In less than a week from this posting, on October 1, 2015, ICD-10 diagnosis codes will debut. OrthoBuzz already reported on the 12-month leniency policy announced by the Centers for Medicare and Medicaid Services (CMS). In addition, during the home-stretch to the ICD-10 launch, CMS has published an online series of “cheat sheets” to help providers select at least the first few correct digits for the new codes. The guidance is primarily for family practitioners, but there are sections for back and neck pain and joint and limb pain that orthopaedists might find useful.
Keep in mind that private insurers are not obliged to follow CMS’s leniency lead in this area, although according to a Medscape.com article, Aetna, Humana, and Anthem have announced that they will. UnitedHealthcare is reportedly still mulling the issue, and Medicaid policies regarding how precise ICD-10 codes need to be will vary from state to state.
After October 1, please share your early ICD-10 experiences with OrthoBuzz by clicking on the “leave a comment” button in the box next to the title of this post. And good luck!
The September 16, 2015 JBJS study by Robinson et al. offers clear proof that many of our patients are sensitive to price when it comes to choosing where to go for arthroscopic surgery of the knee or shoulder. This phenomenon began at least a decade ago when employers began shifting the cost burden of health care coverage onto their employees. The findings from Robinson et al. confirm the increasing strength of this effect.
The authors analyzed administrative data from the California Public Employees’ Retirement System (CalPERS) to evaluate the impact of so-called “reference-based benefits” on patient choice for the setting of arthroscopy—hospital-based outpatient departments or freestanding ambulatory surgery centers (ASCs).

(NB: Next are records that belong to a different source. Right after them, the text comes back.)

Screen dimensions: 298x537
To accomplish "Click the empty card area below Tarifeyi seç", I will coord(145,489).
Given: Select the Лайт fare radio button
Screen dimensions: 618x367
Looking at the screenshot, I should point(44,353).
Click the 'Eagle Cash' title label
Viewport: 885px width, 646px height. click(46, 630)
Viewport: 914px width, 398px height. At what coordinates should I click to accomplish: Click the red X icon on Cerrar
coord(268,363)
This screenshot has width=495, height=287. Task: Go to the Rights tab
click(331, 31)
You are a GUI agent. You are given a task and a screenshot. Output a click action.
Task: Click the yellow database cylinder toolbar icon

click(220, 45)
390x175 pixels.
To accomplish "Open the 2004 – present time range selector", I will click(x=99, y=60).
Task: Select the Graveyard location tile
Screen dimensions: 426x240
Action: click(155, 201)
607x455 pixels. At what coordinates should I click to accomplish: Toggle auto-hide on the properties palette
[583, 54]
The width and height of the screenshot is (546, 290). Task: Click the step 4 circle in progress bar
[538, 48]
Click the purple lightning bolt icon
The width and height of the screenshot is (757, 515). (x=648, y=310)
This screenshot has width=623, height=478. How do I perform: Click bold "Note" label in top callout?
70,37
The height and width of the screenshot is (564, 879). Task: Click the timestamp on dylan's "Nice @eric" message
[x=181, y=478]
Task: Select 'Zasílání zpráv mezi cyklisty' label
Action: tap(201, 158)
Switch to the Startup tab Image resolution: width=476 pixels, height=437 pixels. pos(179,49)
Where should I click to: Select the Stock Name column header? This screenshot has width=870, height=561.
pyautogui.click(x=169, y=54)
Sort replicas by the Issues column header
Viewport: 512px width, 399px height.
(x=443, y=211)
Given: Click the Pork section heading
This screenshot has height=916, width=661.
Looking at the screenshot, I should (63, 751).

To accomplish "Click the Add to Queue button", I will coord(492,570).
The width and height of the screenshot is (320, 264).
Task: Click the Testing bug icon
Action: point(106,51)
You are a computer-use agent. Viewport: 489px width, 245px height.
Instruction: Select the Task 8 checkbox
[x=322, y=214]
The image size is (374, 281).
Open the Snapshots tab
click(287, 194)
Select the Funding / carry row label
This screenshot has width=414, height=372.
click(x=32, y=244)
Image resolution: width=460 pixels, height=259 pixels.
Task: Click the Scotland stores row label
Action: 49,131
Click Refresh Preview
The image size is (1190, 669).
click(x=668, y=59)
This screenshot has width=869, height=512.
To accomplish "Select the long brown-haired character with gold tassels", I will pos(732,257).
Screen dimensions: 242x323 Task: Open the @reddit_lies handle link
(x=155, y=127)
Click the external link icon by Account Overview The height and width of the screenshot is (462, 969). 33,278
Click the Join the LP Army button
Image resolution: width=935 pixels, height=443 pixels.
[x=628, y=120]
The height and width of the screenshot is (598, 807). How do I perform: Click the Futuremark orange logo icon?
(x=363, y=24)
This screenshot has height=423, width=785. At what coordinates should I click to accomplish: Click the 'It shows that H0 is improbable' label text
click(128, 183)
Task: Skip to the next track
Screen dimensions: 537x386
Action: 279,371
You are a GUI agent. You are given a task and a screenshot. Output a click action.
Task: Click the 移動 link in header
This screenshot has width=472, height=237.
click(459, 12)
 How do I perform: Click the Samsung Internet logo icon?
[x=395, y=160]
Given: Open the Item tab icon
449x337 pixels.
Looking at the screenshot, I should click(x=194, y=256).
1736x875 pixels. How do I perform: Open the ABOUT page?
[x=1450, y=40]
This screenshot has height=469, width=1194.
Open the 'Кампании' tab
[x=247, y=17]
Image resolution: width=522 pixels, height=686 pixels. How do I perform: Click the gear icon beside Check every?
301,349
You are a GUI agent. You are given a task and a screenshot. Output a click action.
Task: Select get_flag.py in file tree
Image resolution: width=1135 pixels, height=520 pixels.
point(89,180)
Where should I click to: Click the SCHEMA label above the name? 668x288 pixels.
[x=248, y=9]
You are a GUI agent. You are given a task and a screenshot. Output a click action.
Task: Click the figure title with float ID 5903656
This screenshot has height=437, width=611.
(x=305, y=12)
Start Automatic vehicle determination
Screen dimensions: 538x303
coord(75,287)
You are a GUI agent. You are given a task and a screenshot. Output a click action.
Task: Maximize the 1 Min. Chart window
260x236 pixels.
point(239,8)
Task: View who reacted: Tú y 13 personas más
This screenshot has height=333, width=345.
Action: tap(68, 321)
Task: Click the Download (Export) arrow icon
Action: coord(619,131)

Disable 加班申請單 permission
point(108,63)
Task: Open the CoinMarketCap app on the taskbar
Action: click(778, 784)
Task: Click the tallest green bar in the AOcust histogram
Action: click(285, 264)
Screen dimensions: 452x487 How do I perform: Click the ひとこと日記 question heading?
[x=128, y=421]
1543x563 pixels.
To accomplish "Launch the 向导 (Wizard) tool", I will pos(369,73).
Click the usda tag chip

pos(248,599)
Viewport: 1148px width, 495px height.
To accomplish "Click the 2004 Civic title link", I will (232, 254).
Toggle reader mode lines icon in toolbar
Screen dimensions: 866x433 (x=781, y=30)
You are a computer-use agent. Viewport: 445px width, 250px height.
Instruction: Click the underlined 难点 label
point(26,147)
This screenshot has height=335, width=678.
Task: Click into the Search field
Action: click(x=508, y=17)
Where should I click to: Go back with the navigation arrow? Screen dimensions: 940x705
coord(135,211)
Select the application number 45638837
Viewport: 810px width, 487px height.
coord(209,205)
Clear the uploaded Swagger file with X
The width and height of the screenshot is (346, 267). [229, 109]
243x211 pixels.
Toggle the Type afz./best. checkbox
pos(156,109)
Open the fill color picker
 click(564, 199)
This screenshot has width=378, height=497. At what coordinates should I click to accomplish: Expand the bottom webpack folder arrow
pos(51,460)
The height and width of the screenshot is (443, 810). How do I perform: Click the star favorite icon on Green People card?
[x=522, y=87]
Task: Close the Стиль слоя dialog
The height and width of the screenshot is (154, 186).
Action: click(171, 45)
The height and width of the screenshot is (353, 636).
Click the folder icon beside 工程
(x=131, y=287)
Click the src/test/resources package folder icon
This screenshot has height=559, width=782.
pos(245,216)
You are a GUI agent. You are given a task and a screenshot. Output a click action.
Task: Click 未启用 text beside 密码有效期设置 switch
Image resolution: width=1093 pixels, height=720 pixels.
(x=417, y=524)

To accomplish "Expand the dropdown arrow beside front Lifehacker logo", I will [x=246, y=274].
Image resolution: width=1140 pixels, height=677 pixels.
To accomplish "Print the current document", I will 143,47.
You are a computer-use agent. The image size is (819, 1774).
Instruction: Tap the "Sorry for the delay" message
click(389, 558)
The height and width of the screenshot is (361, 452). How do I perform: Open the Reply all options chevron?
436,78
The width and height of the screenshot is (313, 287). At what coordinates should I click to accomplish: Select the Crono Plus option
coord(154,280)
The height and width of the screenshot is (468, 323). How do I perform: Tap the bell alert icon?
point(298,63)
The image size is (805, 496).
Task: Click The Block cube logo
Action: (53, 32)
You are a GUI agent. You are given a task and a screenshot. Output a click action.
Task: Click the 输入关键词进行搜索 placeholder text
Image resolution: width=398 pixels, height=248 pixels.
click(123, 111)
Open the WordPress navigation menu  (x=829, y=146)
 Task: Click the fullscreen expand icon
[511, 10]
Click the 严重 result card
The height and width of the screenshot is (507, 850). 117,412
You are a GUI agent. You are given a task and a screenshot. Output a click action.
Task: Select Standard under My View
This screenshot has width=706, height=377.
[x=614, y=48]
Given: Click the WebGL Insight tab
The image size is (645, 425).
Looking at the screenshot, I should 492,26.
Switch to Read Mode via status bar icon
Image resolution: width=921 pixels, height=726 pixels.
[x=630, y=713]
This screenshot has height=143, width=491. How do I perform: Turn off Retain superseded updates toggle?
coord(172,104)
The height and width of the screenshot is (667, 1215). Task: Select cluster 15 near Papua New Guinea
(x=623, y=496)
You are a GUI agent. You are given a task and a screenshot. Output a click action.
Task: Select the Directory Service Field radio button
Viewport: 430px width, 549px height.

Reference-based benefits require patients to pay the cost differential between an insurer-established “contribution limit” and the actual price charged by a facility.
Within two years of shifting to reference-based benefits, CalPERS-covered patients increased their utilization of ASCs by 14.3% for knee arthroscopy and by 9.9% for shoulder arthroscopy, with corresponding decreases in the use of hospital-based facilities. Meanwhile, CalPERS reduced overall spending on these procedures by 13%, and there were no significant before-and-after differences in 90-day complication rates.
These findings lead one to ask what added benefits patients receive from hospital-based outpatient surgery — Is it a safer environment or more convenient? Are the results more predictable? I think not, and on that basis the added charges are not justified.
Now that Robinson et al. have provided us with hard data on the impact of surgical-setting charges on patient behavior, we need to think about providing additional information that our patients would find helpful. We should, for example, move forward with increasing transparency on surgery fees and charges for outpatient visits, imaging, and durable medical goods. The time is right for us to do our part in eliminating this “black box” aspect of orthopaedic care.
At the same time, as commentators Kern Singh and Junyoung Ahn note, because payers will continue to define value according to their criteria, “orthopaedic surgeons should increase their involvement in this process to ensure the balance between outcome benefits and associated costs.”